■ EXERCISE:
As soon as the line containing "The image size is (1568, 716)." appears in the material below, start returning lines exactly, and end with the line containing "Given: Open the 0.01 price grouping dropdown".

■ RAW DATA:
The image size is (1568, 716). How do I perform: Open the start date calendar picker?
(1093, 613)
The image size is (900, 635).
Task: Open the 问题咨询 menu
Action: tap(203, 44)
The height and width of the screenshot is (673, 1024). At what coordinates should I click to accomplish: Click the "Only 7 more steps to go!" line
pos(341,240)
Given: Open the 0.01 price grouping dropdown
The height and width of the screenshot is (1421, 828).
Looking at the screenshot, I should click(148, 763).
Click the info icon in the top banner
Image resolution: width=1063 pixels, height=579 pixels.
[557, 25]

* * *

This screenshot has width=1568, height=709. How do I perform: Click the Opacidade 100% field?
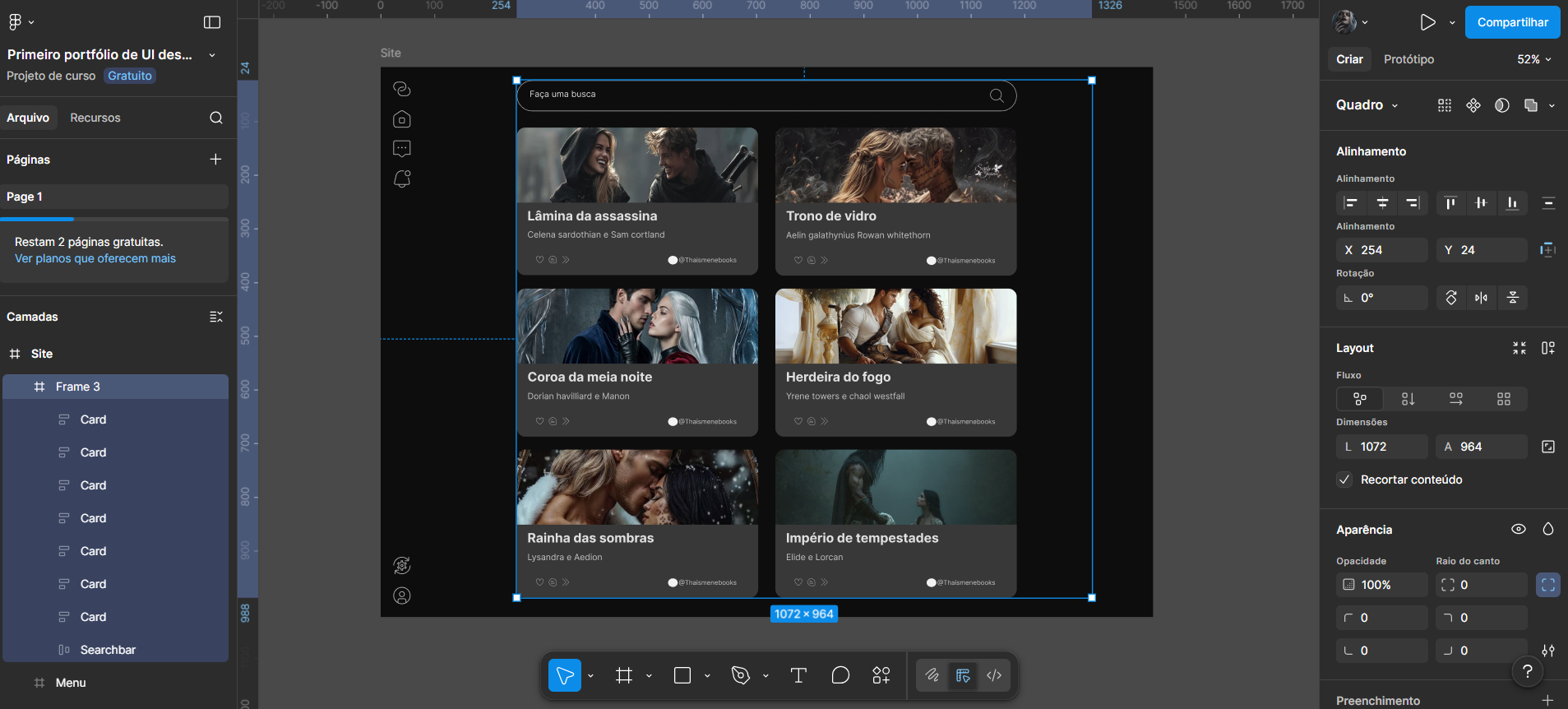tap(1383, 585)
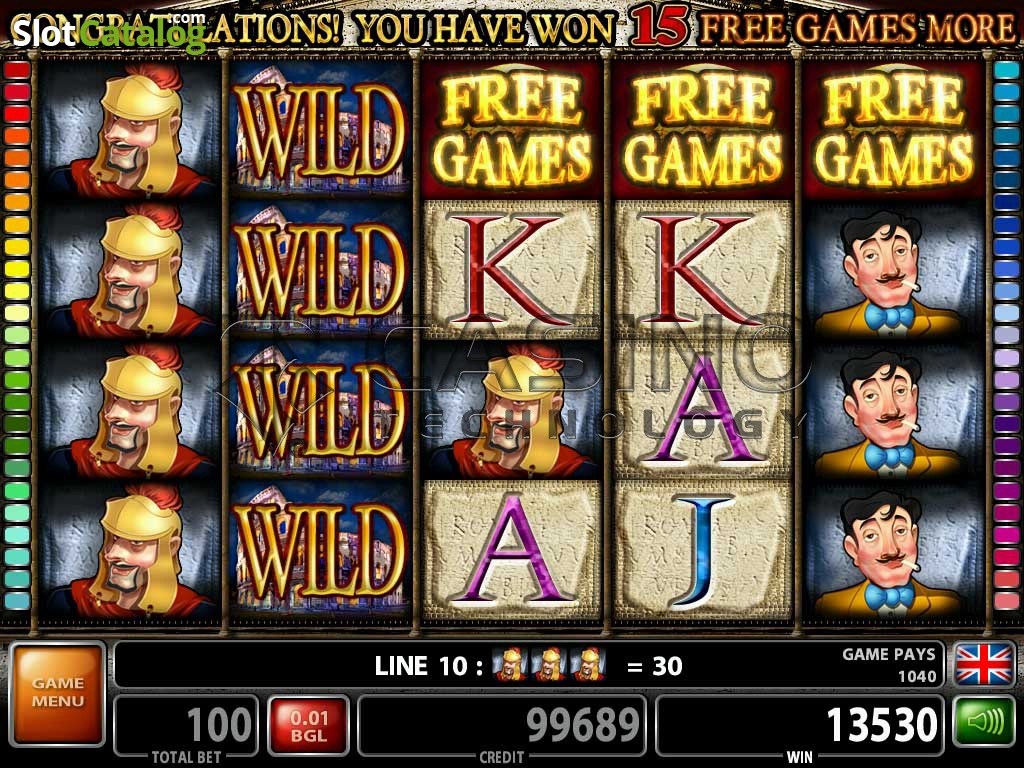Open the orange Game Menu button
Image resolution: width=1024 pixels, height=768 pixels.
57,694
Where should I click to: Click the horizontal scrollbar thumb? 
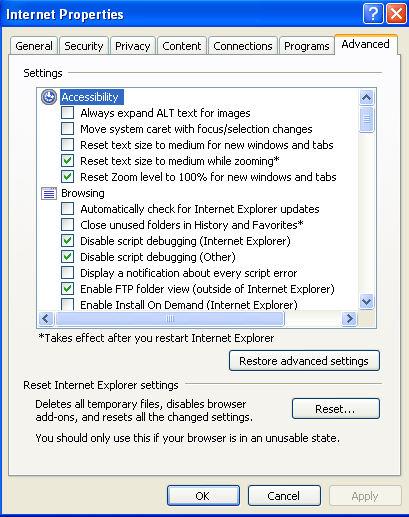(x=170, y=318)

■ TASK RESPONSE:
The image size is (1568, 716). How do I perform: Open the start date calendar picker?
(1093, 613)
The image size is (900, 635).
Task: Open the 问题咨询 menu
Action: tap(203, 44)
The height and width of the screenshot is (673, 1024). At what coordinates should I click to accomplish: Click the "Only 7 more steps to go!" line
pos(341,240)
Given: Open the 0.01 price grouping dropdown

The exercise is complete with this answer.